Sort & Cull

Welcoming a New Year With Some Similarities and Some Differences

ShayLe Stewart
By  ShayLe Stewart , DTN Livestock Analyst
Fed cattle prices are weaker at the beginning of 2021 than what they were at the start of 2020. (DTN ProphetX chart by ShayLe Stewart)

As the cattle market embarks on a new quest in the new year, cattlemen from all sides of the industry are ready for a change. Most hope for higher prices, others yearn for an undisturbed marketplace; nevertheless, everyone is ready for a change to some degree.

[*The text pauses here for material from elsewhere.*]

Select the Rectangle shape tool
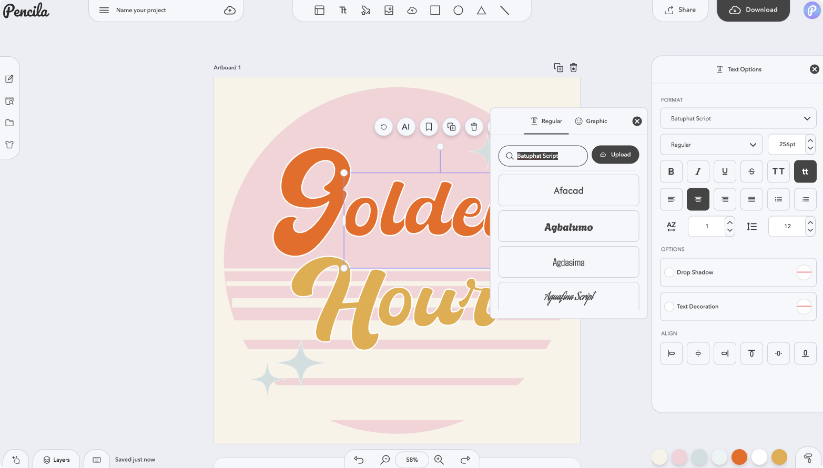The width and height of the screenshot is (823, 468). 435,10
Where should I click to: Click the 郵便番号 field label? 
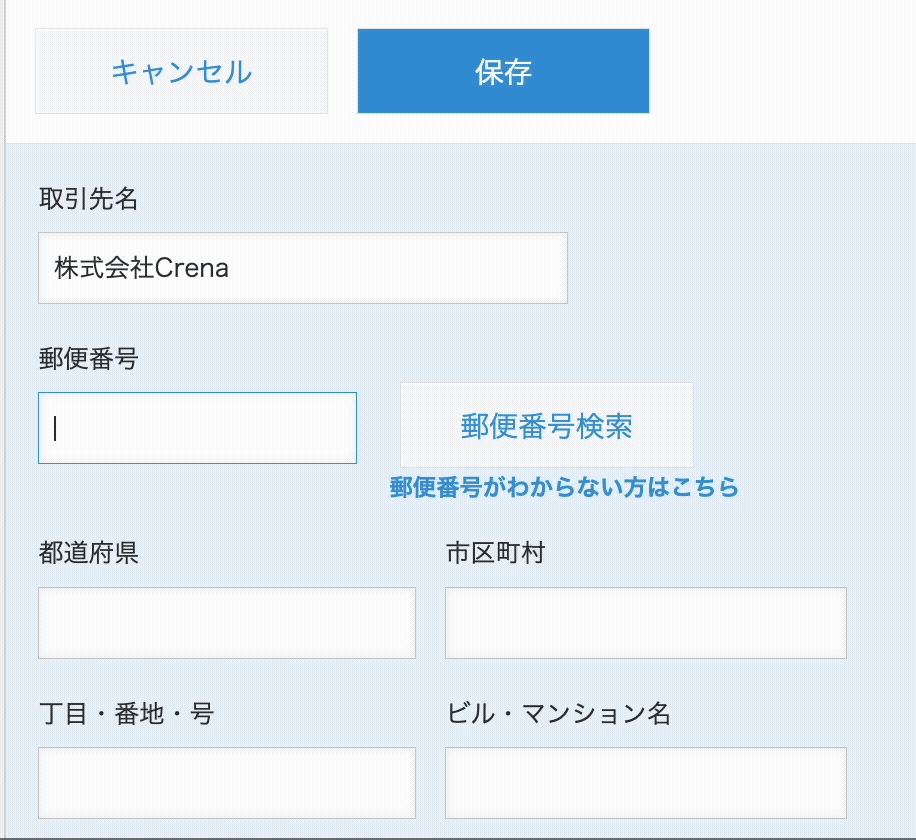click(x=88, y=359)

Looking at how 2019 rounded out the year before handing the baton to 2020 oddly shares some similarities with how 2020 concluded before 2021 took over, at least in some respects. Even with the lack of the food-service industry through most of 2020, choice cuts rounded out the year on Dec. 31, 2020, at $209.95 and select cuts at $195.65. In 2019, choice cuts closed the year out at $209.42 and select cuts at $202.12. The difference between the two years in choice cuts is a mere $0.53, and $6.47 in the select cuts. Given how different the two years were (2020 compared to 2019), it's truly amazing that boxed beef prices ended up being where they were at the end of 2020.

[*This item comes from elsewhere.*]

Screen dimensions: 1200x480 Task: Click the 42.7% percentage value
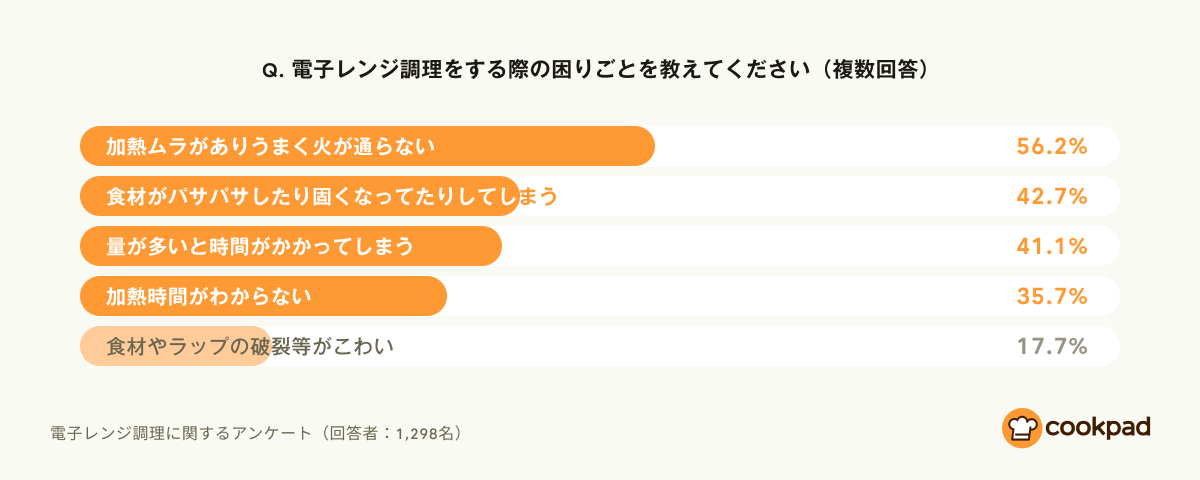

While the market's boxed beef prices may see some correlation between the years, feedlots aspire to get to 2020 levels early in 2021. As you can see from the prices below, dressed cattle prices in 2021 are lagging around $20 behind 2020 levels and live cattle prices are behind by $10 to $13.

Dressed Formula Dressed Negotiated Live Formula Live Negotiated
2021 Price Levels $174.66 $175.57 $112.04 $111.56
2020 Price Levels $194.85 $198.87 $122.94 $125.26
Difference ($20.19) ($23.30) ($10.90) ($13.70)

Thankfully, in the last few weeks of 2020, feedlots scraped and clawed to move the cash cattle market higher, and hope to do so in the nearby months of 2021, while packers still have strong incentives to process cattle. The market's biggest hinderance in the short term continues to be the pressure from COVID-19 as well as the corn market's recent jump. Monday afternoon (Jan. 4, 2020) the spot March corn contract closed the day at $4.83/bushel, which touts to be the highest prices the markets have seen since 2014. With a large run of backgrounded calves and yearlings expected to hit the market in the next month, feedlots are under pressure with these hefty corn prices.

Regardless of what year the market faces, challenges and opportunities will always be present. Trying to analytically avoid the traps that hinder you in the marketplace is always an everchanging and sleep-robbing problem if you're invested in the cattle market.